Swap "video" for "clip" in the rows from the line holding "Task: Click the" through the end of the rows, inclusive, and give those lines again with nothing else changed. Leave the pictures out of your answer.

Records supplied —
---------------

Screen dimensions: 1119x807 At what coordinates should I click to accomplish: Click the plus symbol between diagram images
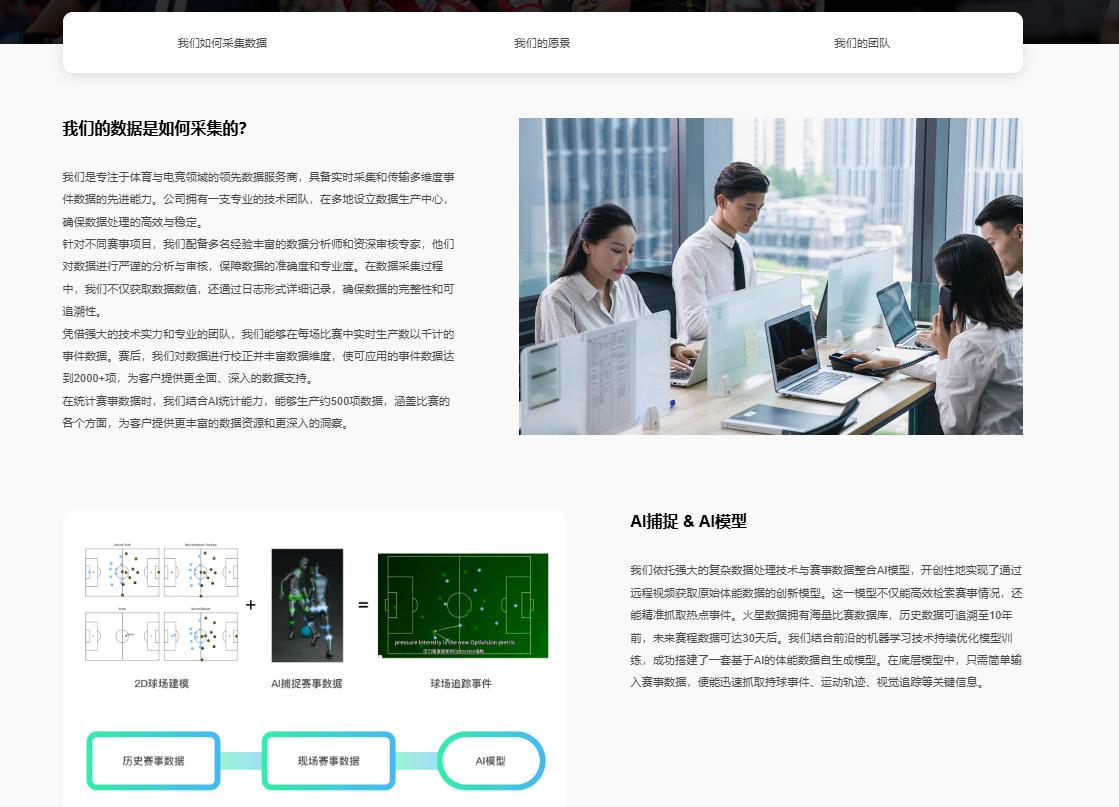[x=249, y=605]
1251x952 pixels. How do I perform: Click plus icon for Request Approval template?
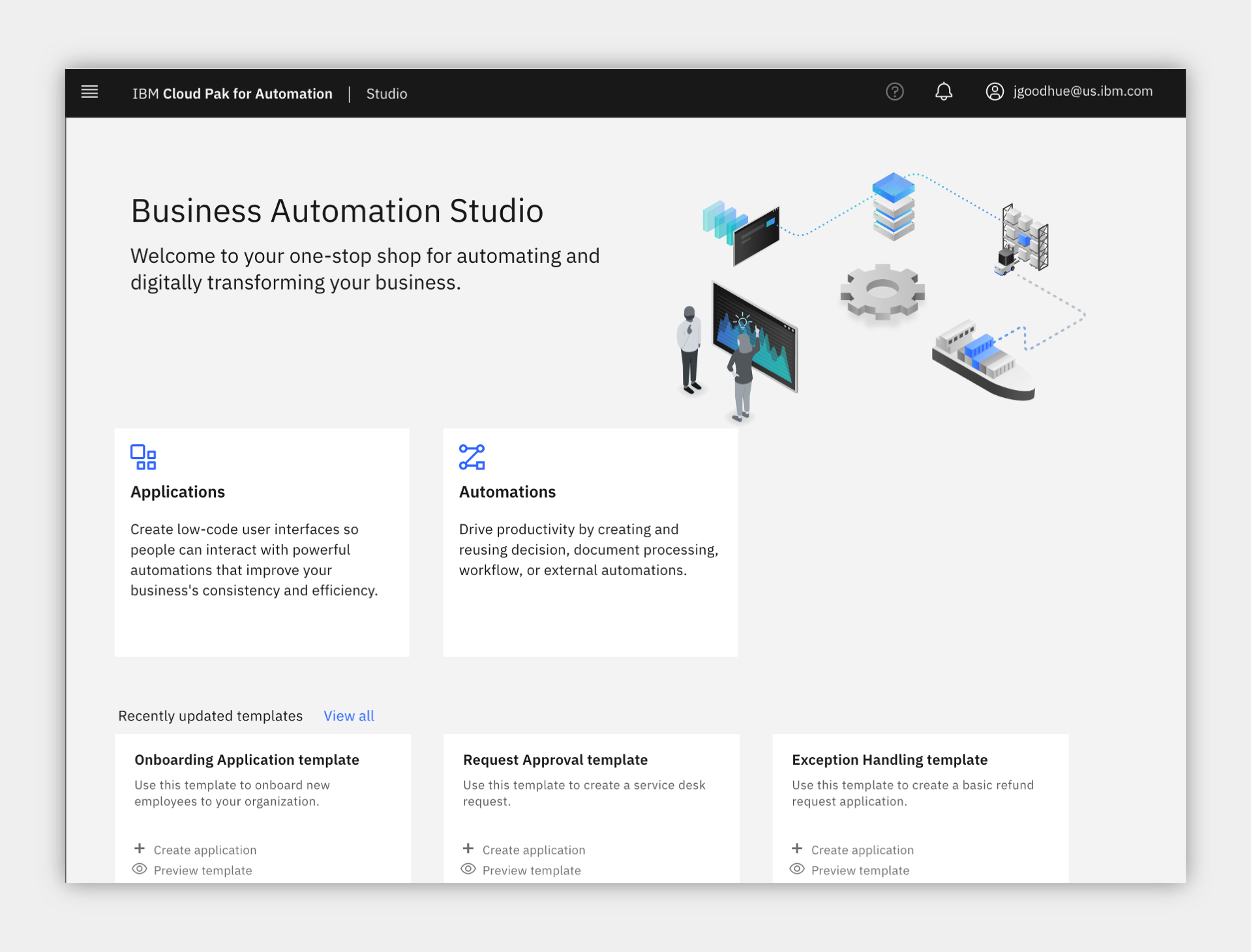click(468, 848)
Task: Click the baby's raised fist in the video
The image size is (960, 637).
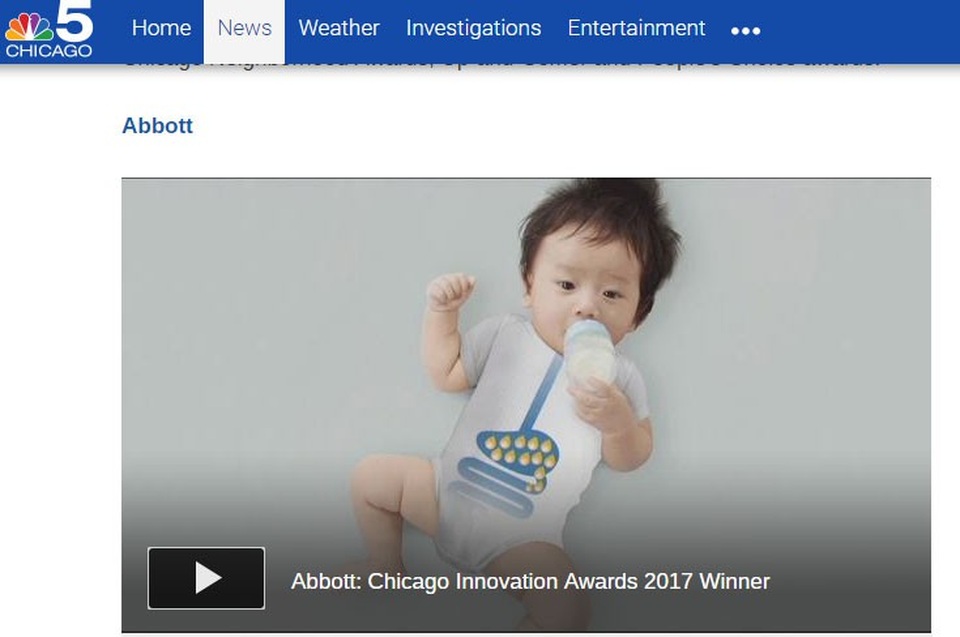Action: 450,292
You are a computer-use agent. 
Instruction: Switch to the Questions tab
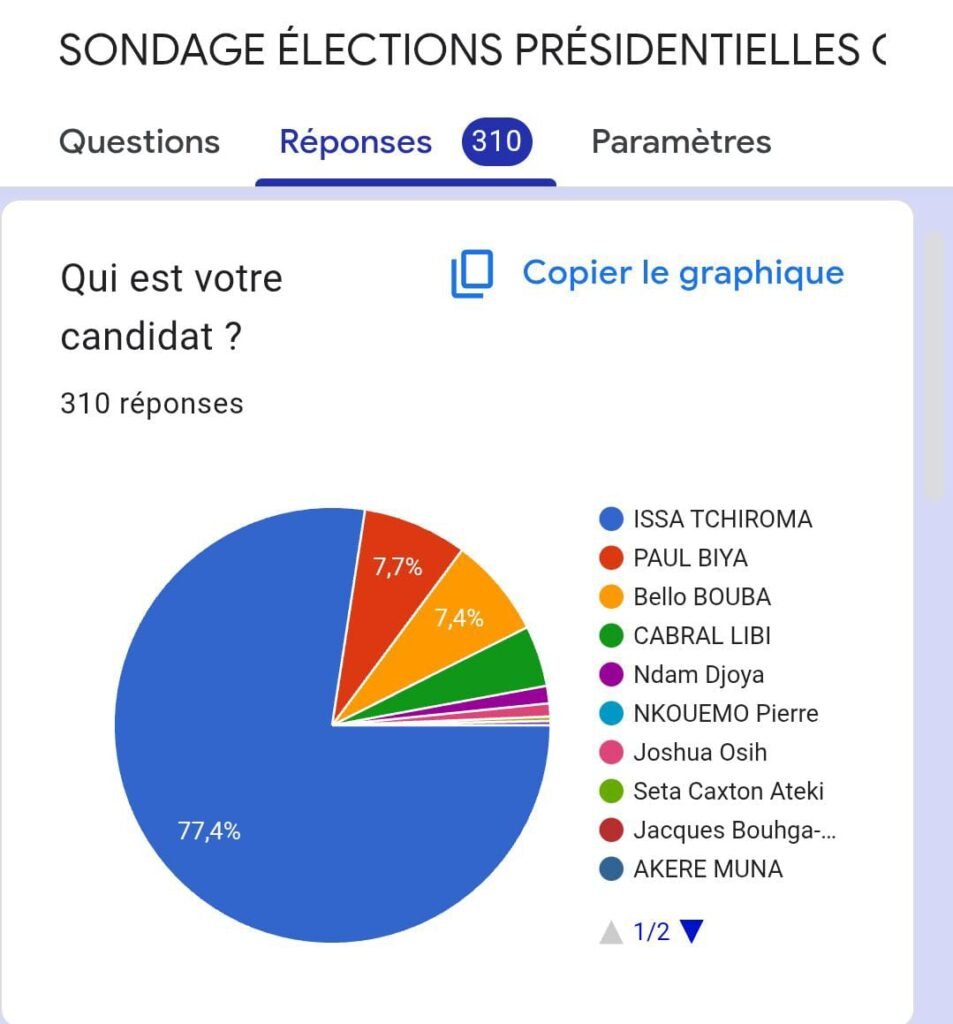click(139, 142)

---------------

Written solution —
Task: Click the baby's raised fist in the clip
The image size is (960, 637).
Action: 450,292
You are a computer-use agent. 
Instruction: Switch to the Questions tab
click(139, 142)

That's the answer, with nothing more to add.